Integration of Sustainability Risks¹
Sustainability Risks mean an environmental, social, or governance event or condition that, if it occurs, could potentially or actually cause a material negative impact on the value of a sub-fund’s investment. Sustainability risks can either represent a risk of their own or have an impact on other risks and may contribute significantly to risks, such as market risks, operational risks, liquidity risks or counterparty risks. Sustainability risks may have an impact on long-term risk adjusted returns for investors. Assessment of sustainability risks is complex and may be based on environmental, social, or governance data which is difficult to obtain and incomplete, estimated, out of date or otherwise materially inaccurate. Even when identified, there can be no guarantee that this data will be correctly assessed.
Approach to sustainable finance and sustainability does not have common standards and can be subjective and may evolve and develop over time also due to legal and regulatory requirements. Therefore, comparability between various sustainable products may be difficult.
Lack of common or harmonised definitions and labels integrating ESG and sustainability criteria prevail at EU level. Inadequacy of such information may result in different approaches by managers when setting ESG objectives and determining that these objectives have been met by the managed funds. Furthermore, this implies it may be difficult to compare strategies integrating ESG and sustainability criteria to the extent that the selection and weightings applied to select investments may be subjective or based on metrics that have the same name but different underlying meanings. Therefore, Gyra Funds Lux chose to be a non-ESG fund.
Gyra recognises that sustainability is an ongoing and evolving topic.
Gyra does not invest in sovereign bonds issued by countries that are subject to an arms embargo by the UN Security Council. Furthermore, Gyra does not invest in companies involved in the manufacture of landmines, chemical or biological weapons, or nuclear weapons made in violation of the Nuclear Non-Proliferation Treaty.
Principle Adverse Impact
For the time being, except as may be otherwise disclosed at a later stage on this website, Gyra does not consider adverse impacts of investment decisions on sustainability factors.
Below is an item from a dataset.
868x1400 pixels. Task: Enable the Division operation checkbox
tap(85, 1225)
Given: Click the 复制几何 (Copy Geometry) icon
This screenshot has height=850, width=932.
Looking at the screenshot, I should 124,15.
The main reason is lack of information and data available to adequately assess such principal adverse impacts.
Sustainability Risk Effect on Remuneration Policy
Gyra reviews its Remuneration Policy annually for update. Pursuant to article 5 of the EU Regulation n. 2019/2088, the Remuneration Policy shall contain appropriate information on how such policy is consistent with the integration of sustainability risks. As Gyra Fund Lux chose to be a non ESG-Fund there will be no effect of sustainability on Gyra’s Remuneration Policy. Gyra ensures thorough and effective risk management to avoid excessive risk-taking. We do not encourage any risks related to sustainability.
 In accordance with SFDR, Sustainable Finance Disclosure Regulation (EU) 2019/2088 of the European Parliament and of the Council of 27 November 2019 with regards to sustainability-related disclosures in the financial services sector.